▶ _Your goal_
Count the lines below holding "beside" and answer with that number only.

Stored data:
####
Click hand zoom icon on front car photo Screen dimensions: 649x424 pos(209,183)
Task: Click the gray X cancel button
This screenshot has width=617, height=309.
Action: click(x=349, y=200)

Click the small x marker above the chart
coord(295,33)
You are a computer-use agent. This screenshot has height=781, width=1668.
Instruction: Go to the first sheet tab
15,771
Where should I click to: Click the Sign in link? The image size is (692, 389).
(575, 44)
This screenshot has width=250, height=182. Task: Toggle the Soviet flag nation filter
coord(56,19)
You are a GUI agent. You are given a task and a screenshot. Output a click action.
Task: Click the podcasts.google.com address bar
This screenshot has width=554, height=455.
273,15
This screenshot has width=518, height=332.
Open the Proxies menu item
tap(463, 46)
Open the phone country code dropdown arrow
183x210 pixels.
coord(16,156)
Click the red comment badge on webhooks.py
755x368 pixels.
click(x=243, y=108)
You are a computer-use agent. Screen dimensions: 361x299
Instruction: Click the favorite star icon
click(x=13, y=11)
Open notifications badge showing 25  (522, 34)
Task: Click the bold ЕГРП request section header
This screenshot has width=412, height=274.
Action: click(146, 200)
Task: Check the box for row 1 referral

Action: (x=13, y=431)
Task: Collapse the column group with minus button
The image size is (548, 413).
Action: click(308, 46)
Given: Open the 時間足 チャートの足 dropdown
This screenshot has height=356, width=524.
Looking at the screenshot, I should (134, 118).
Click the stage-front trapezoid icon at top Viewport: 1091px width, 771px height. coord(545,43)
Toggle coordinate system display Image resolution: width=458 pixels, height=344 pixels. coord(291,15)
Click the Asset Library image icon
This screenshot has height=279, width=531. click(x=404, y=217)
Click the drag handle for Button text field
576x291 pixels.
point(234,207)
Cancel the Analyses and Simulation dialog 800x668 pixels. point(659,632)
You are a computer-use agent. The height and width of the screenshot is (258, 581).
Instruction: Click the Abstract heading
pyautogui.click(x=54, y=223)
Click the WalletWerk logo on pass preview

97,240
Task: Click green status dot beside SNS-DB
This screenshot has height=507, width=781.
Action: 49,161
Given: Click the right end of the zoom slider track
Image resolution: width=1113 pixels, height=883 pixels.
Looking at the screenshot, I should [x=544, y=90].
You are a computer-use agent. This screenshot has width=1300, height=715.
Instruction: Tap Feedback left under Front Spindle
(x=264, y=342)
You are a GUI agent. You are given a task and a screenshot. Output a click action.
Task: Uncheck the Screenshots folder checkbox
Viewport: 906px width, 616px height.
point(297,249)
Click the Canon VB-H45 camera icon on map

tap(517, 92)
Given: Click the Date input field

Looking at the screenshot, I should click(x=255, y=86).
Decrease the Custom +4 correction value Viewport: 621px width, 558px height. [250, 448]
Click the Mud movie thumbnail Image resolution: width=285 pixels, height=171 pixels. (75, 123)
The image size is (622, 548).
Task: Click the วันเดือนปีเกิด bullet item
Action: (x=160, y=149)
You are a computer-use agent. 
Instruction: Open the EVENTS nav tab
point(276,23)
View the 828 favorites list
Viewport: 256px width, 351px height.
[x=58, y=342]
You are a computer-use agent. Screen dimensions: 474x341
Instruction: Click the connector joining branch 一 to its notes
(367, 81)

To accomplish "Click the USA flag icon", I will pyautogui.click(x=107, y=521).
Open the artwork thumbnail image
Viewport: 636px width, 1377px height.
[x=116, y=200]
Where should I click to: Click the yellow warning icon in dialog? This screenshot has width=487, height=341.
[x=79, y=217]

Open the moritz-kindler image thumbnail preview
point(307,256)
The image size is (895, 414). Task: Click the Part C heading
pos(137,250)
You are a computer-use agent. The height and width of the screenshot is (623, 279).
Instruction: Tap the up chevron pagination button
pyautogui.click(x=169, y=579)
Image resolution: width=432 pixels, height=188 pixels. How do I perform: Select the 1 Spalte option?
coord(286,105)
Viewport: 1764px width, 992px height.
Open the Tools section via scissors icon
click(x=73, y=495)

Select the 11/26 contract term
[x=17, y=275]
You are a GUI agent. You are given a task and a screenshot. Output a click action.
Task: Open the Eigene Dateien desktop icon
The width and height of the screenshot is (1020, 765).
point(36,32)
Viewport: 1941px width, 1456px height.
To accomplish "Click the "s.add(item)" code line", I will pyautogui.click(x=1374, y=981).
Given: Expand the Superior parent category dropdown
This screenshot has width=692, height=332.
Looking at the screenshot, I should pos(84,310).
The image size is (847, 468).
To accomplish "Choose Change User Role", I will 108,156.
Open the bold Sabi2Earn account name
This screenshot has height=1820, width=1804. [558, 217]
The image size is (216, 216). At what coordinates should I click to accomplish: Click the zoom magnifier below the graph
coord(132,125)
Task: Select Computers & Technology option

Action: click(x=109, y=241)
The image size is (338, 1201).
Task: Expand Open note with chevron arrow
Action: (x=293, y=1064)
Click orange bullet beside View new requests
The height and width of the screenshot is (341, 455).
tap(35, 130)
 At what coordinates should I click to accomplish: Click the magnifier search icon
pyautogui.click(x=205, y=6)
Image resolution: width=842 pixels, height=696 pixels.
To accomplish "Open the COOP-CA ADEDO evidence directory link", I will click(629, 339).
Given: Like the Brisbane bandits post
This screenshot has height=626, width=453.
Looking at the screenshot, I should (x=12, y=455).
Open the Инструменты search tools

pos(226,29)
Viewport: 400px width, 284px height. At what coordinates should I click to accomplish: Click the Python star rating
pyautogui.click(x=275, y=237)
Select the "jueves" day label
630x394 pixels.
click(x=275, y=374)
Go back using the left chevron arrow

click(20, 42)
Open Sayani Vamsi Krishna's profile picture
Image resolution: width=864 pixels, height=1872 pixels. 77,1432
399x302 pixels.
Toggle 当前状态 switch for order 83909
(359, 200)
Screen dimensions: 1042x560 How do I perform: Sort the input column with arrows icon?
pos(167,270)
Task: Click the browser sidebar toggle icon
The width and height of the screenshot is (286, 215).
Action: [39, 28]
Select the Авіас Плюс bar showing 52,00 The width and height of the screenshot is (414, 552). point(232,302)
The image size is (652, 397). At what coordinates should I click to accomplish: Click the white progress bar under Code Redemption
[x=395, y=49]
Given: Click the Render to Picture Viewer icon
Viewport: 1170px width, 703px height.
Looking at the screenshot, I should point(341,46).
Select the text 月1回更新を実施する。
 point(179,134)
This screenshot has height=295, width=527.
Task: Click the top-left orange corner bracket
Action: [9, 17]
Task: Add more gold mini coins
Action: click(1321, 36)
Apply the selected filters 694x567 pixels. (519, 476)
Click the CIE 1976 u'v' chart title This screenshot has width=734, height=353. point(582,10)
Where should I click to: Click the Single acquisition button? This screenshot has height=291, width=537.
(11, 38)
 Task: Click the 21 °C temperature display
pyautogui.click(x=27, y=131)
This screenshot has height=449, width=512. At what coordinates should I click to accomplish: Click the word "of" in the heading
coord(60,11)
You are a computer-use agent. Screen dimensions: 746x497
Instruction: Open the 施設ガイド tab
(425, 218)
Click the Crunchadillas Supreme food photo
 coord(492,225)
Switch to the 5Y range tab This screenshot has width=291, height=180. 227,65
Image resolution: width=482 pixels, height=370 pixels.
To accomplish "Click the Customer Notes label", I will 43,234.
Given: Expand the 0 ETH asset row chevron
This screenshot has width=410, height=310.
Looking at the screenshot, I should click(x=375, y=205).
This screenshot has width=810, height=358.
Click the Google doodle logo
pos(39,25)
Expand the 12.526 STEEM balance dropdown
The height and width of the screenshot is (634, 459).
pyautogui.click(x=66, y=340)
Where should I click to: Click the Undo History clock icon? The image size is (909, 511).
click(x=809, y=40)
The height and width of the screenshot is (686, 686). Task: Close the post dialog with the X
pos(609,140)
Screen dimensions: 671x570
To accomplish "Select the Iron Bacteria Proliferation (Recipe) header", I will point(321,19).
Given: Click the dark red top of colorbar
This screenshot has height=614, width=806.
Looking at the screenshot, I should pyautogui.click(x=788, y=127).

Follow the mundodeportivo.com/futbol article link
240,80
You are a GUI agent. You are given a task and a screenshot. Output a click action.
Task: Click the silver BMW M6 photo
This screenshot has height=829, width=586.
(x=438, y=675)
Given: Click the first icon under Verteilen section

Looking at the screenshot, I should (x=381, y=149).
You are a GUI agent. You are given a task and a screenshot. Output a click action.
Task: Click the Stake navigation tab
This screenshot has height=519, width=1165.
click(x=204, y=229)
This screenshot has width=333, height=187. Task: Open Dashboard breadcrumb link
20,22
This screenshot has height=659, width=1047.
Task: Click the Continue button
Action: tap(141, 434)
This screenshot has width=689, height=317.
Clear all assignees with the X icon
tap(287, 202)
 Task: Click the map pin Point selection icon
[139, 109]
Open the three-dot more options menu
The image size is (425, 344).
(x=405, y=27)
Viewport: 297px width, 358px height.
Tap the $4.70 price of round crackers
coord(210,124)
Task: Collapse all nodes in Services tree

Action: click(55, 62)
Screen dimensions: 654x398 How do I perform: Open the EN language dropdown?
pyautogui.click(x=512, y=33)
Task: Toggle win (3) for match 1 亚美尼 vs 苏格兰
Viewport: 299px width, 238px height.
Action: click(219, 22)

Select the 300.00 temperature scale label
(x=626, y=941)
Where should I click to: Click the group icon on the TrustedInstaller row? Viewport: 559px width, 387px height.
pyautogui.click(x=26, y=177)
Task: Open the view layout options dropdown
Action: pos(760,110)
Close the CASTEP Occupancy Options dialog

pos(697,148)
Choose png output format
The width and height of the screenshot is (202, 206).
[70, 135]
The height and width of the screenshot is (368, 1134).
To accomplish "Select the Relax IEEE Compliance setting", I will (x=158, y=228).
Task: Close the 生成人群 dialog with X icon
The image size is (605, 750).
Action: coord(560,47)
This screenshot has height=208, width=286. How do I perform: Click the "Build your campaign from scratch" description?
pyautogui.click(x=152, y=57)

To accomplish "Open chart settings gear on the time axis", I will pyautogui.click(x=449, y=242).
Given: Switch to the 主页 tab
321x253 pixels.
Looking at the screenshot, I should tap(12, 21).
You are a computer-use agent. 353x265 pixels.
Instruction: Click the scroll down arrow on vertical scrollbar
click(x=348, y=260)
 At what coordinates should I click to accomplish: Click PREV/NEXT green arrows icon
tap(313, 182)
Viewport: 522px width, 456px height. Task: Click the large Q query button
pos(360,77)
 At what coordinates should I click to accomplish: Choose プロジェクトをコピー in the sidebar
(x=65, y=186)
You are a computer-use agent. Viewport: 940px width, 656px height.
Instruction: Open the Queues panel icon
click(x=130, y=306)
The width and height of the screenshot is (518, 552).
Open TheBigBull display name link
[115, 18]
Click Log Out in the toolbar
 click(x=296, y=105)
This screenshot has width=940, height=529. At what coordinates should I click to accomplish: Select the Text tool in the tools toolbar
####
▶ _Answer for the task_
2